Here's the deal this time. A few sunny crazy hot days seem like a great opportunity to stress test refrigerator and solar system. Besides, I'm really trying to understand this stuff.

First: The refrigerator is doing great! Both shore power electric and propane have maintained freezer temps below 10 and fridge has not risen above 39. And that's with measuring inside and outside pod temps above 90, albeit in the shade. Freezer is about 1/3 packed with freezer packs and 1 gallon water in fridge. I am pleased. I recently replaced OEM fan with quieter fan, added small thermostat controlled exhaust fans in upper vent and had previously replaced OEM fan thermostat with a slightly lower temperature switch. All seems to be working well.

Second: I'm having a hard time understanding electron flows!  

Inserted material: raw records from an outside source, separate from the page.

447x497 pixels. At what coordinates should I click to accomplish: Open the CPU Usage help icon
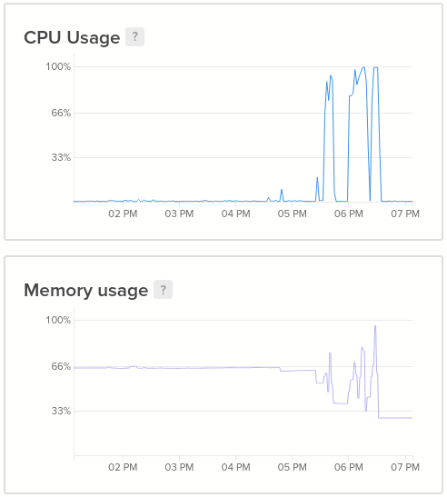click(134, 36)
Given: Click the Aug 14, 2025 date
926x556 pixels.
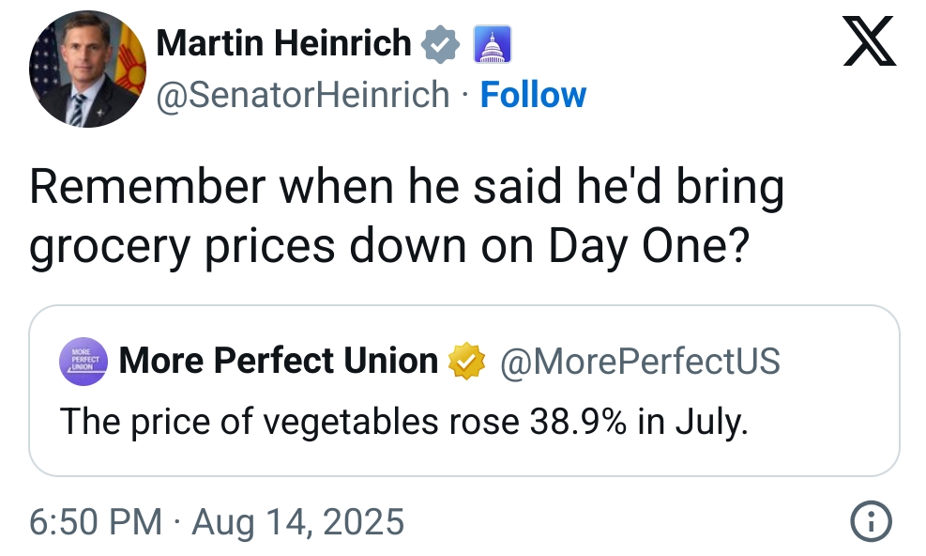Looking at the screenshot, I should [x=297, y=521].
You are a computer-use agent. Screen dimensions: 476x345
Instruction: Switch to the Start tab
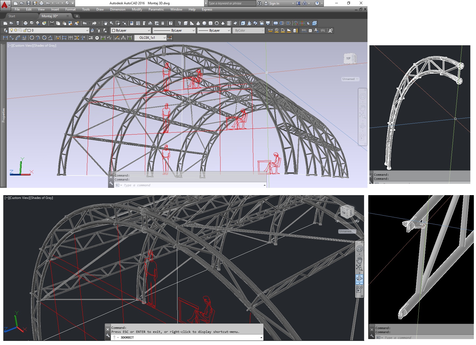point(12,16)
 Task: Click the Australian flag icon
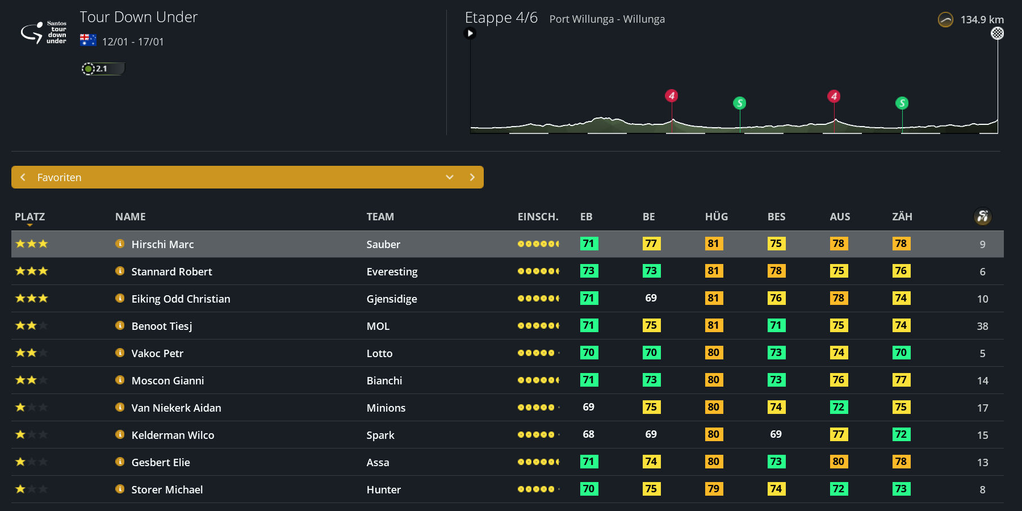pos(88,40)
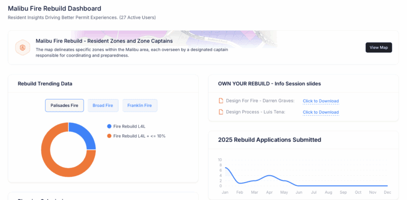This screenshot has height=200, width=407.
Task: Click the Dec label on the chart axis
Action: [387, 193]
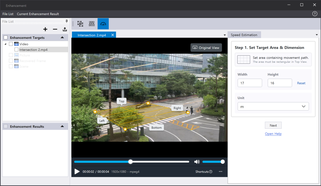Image resolution: width=321 pixels, height=186 pixels.
Task: Click the license plate recognition toolbar icon
Action: pyautogui.click(x=92, y=24)
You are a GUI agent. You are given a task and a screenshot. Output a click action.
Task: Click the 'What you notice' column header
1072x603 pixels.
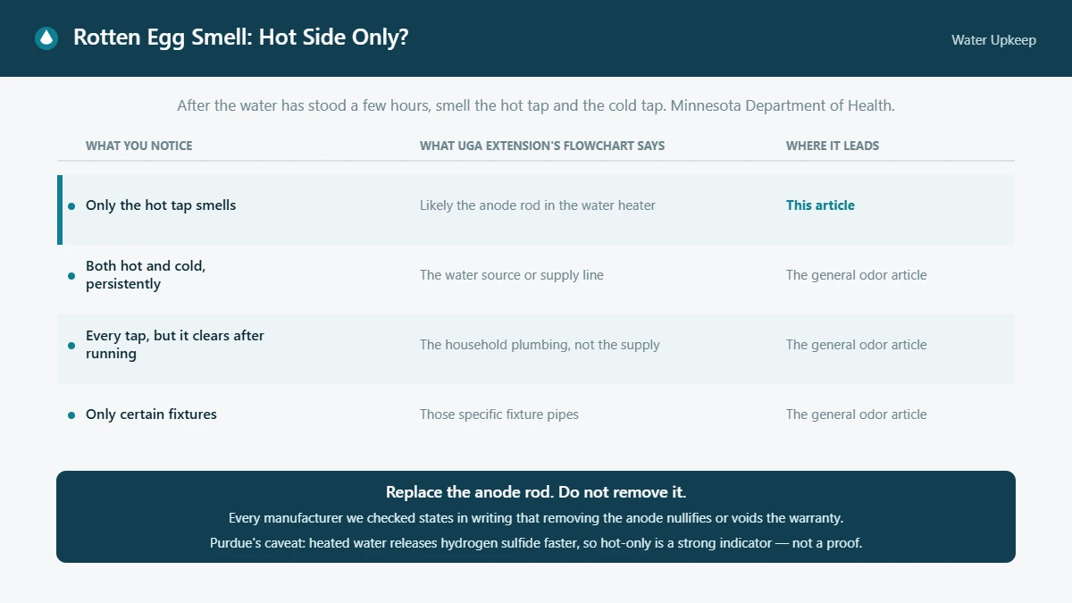tap(139, 146)
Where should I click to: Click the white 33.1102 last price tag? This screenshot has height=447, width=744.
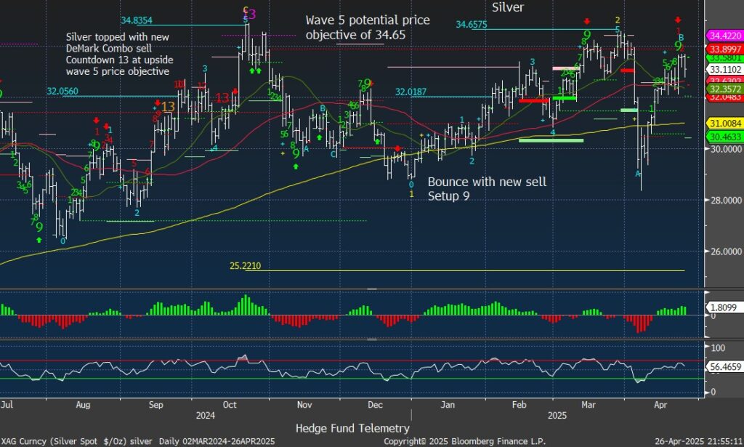tap(724, 69)
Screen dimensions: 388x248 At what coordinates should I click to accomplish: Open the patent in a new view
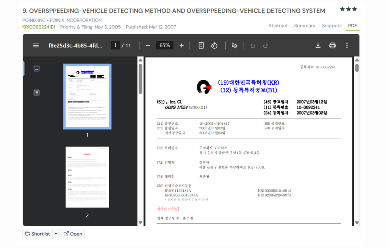tap(72, 234)
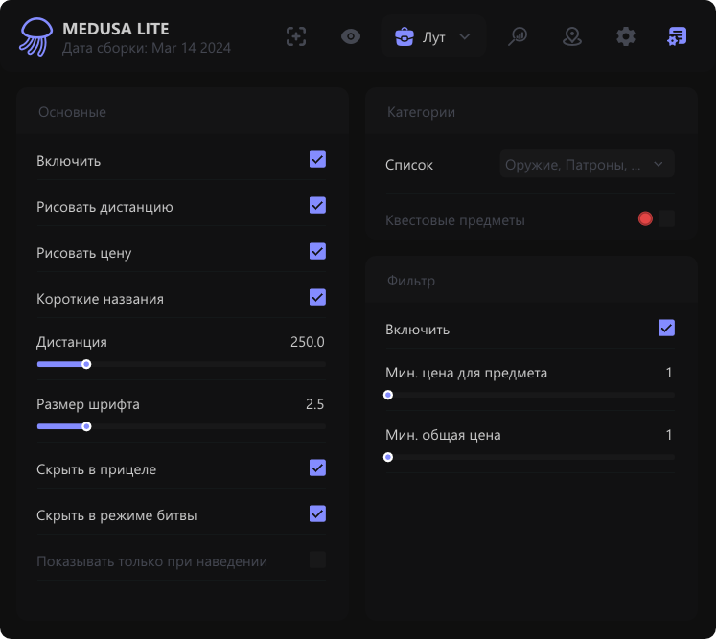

So, for the last few days (while waiting for another panel) I've been carefully monitoring solar panel output and battery voltage (see Renogy thread). I started with what I believe were fully charged 220Ah GC's only a year old. They have been continuously charged via Pod converter - one year old Progressive Dynamics PD4655V. PD had been maintaining batteries between "Normal" charge of 13.6v and "Storage" charge of 13.2v. When I began the solar tests, battery voltage reported 12.7v after 24 hour rest (turned off converter). I have carefully maintained battery fluid level.

Over the last few days the panels have flowed about 30Ah per day to the batteries. The panels are in full sun for about 1/2 day and report 14.7v absorption charge when cranking. That's reported by the PWM controller and confirmed by a meter between controller and batteries. Every morning, before the panels start charging, battery voltage reports 12.9v. Only thing running in Pod is fridge. I do have inverter, but it is switched. The pod did sit for a week or so not long ago without any charger and the batteries never went below 12.5v

MY SOC (State of Confusion) is: Where are all those amps going? Do the batteries just ignore them? Nothing feels particularly hot and no boiling. Why isn't the PWM dropping back to float charge? Seems like it it should with fully charged batteries.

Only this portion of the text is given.